Team learns how cellular protein detects viruses and sparks immune response

February 19, 2009

A study led by researchers at the University of Illinois reveals how a cellular protein recognizes an invading virus and alerts the body to the infection.

The research, described this week in the journal Science and led by Illinois physics professor and Howard Hughes Medical Institute investigator Taekjip Ha, settles a debate over how the protein, RIG-I (pronounced rig-EYE), is able to distinguish between viral RNA and self (or cellular) RNA.

"RIG-I is the first molecule in the immune response to detect viral RNA," said Sua Myong, lead author on the study and a professor at the U. of I.'s Institute for Genomic Biology. Unlike most other proteins known to detect viral infections only in specialized immune cells, RIG-I is active in every cell type in the body, she said.

The RIG-I protein has two major parts: caspase-recruitment domains (CARDs) and an ATPase domain that consumes ATP, the cellular fuel molecule.

Previous studies had shown that the CARD domains actually inhibit the activity of RIG-I when no virus is present, but are vital to sounding the alarm and triggering an immune response once a certain type of virus has been detected.

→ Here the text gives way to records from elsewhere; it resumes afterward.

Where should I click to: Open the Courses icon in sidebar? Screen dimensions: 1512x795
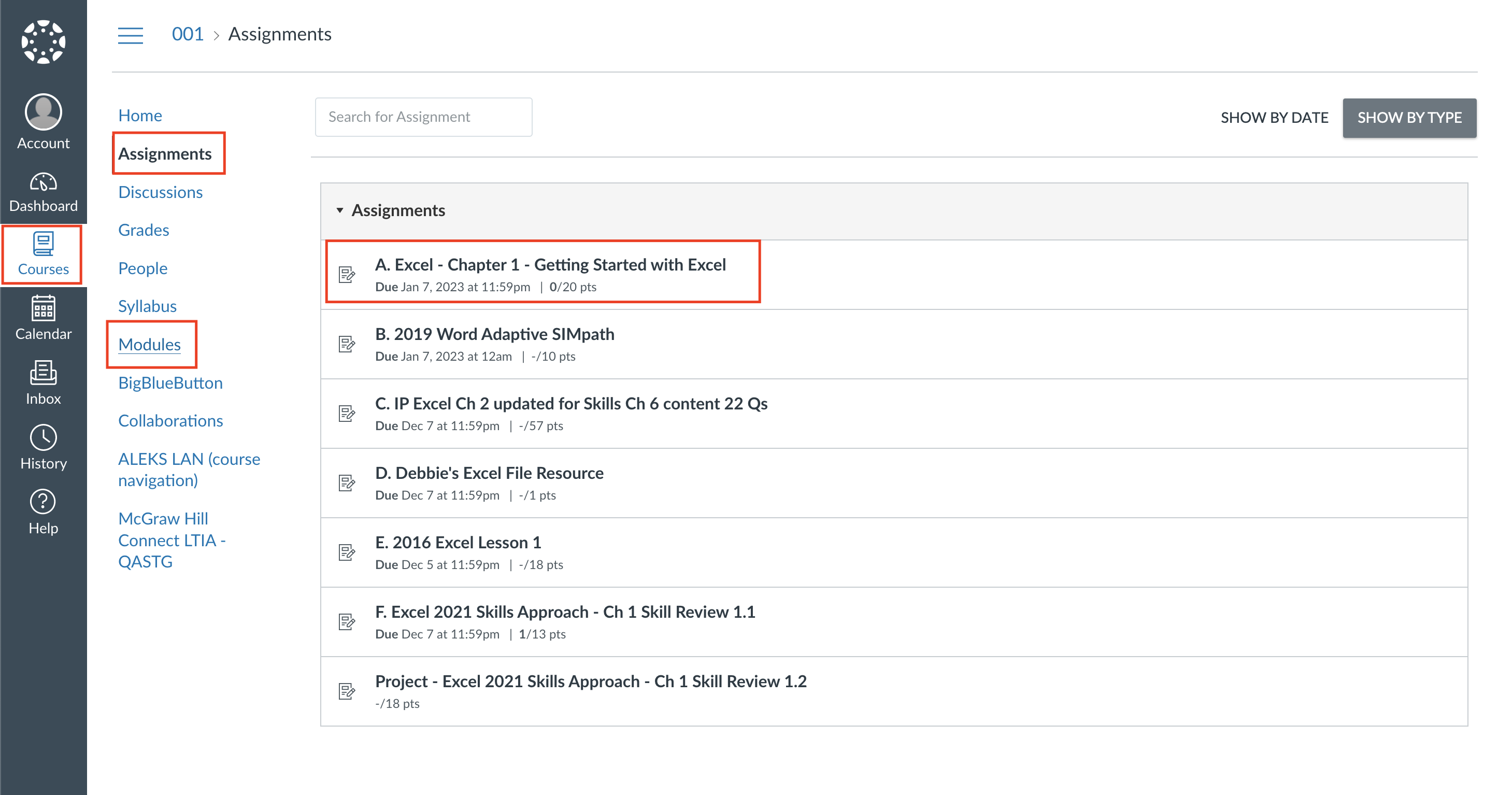tap(43, 244)
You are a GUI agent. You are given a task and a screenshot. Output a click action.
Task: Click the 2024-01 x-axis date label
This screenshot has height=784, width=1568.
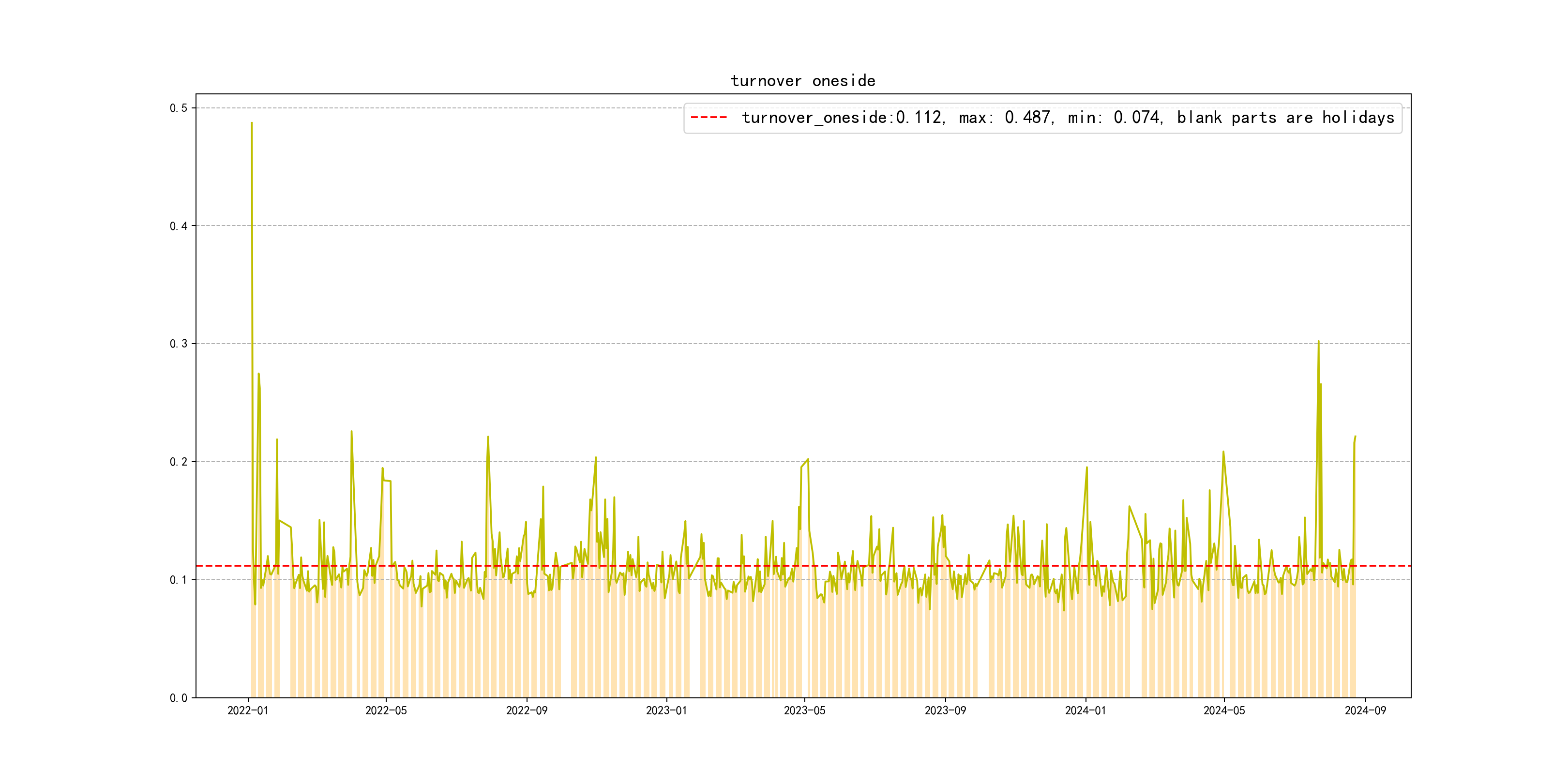(1086, 710)
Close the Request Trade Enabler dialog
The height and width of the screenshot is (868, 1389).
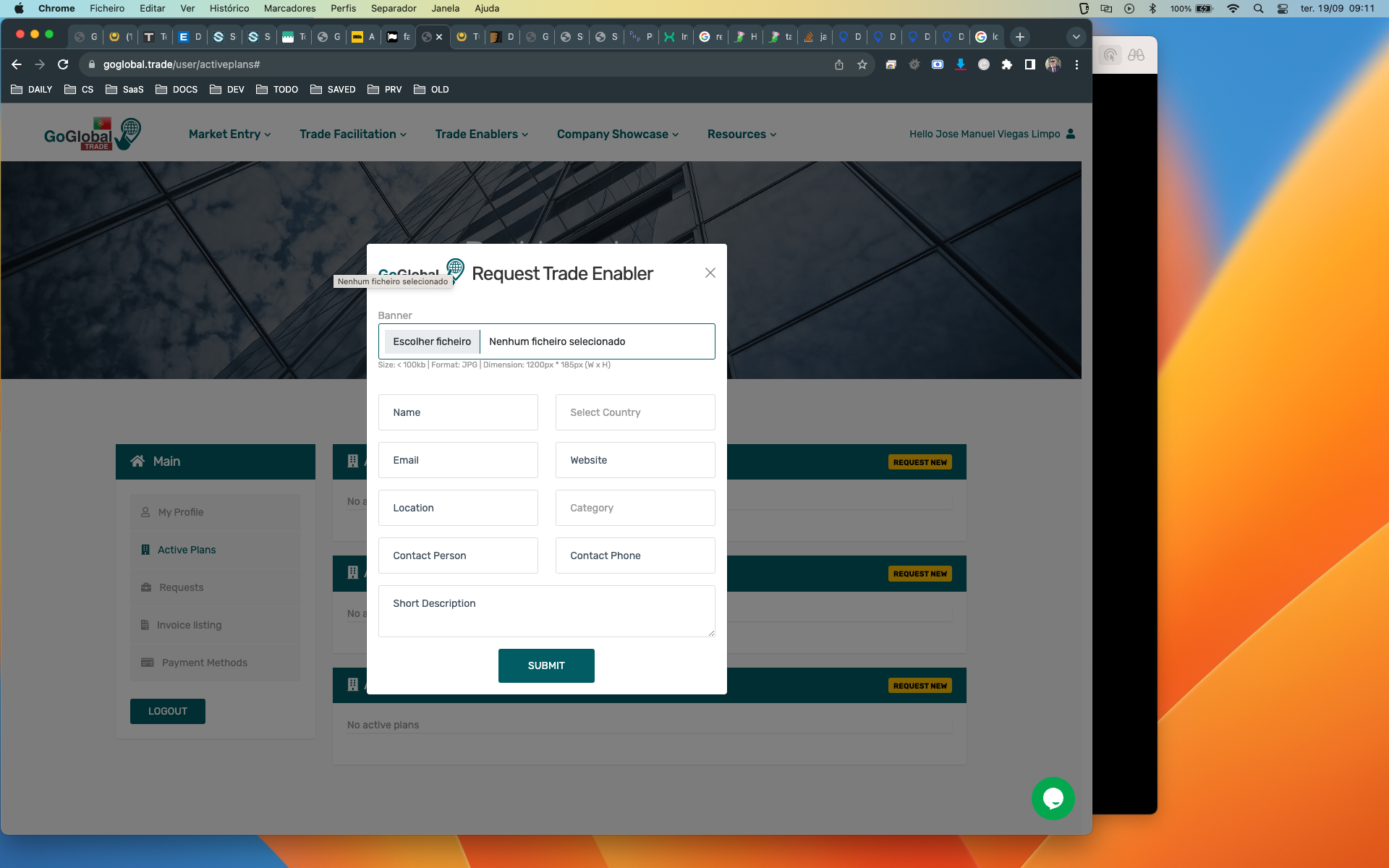pos(710,273)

Other studies had found that RIG-I recognizes an important feature of viral RNAs that is missing from most human RNAs. This feature, a "triphosphate" tag at a particular end, the "five-prime" (5') end, of viral RNA, is a viral fingerprint that tells RIG-I that something is amiss. Detection of this tag starts a cascade of reactions that allows RIG-I to broadcast a message to other cellular components, and ultimately to other cells.

The researchers also knew that RIG-I was usually active in the presence of
double-stranded RNA, not the single-stranded RNA found in most animal cells.

Earlier research had also shown that the central ATPase domain is critical to the function of the molecule. A single mutation in this region shuts down its activity altogether.

"We knew that the CARD domain was responsible for transmitting the antiviral signaling," Myong said. "And we knew how the 5'-triphosphate tag is detected. But a big question remained about the ATPase domain: It was using ATP to do something - but what?"

To solve that mystery, the researchers used a technique termed "protein-induced fluorescent enhancement." This method makes use of a fluorescent dye that, when attached to a specific region of a molecule such as RNA, glows with more or less intensity depending on its proximity to a protein that is interacting with that molecule.

Using this technique, the researchers found that the RIG-I protein moves back and forth (translocates) selectively on double-stranded RNA, and that this activity is greatly stimulated in the presence of 5'-triphosphate.

By requiring both the 5'-triphosphate and the double-stranded RNA for it to function, the RIG-I protein is able to very accurately detect a viral invader, said Ha.

Most cellular RNAs have their triphosphate tails bobbed, capped or otherwise modified before circulating in the cytosol of the cell, he said. "So this is one powerful way of distinguishing viral RNA from cellular RNA."

Prior to this study, researchers did not know if RIG-I sensed both the double-stranded RNA and the 5'-triphosphate separately, or in an integrated manner, said Myong.

"Our work bridges the gap," she said. "We show that it does both in an integrated manner."